Could you return every record below exactly as it is written?

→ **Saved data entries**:
■ ■ ■

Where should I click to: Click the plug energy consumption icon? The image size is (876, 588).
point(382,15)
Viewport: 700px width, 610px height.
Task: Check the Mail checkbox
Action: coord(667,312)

■ ■ ■

→ **Written answer**:
Where should I click to: Click the plug energy consumption icon? The image size is (876, 588).
point(382,15)
Viewport: 700px width, 610px height.
Task: Check the Mail checkbox
Action: coord(667,312)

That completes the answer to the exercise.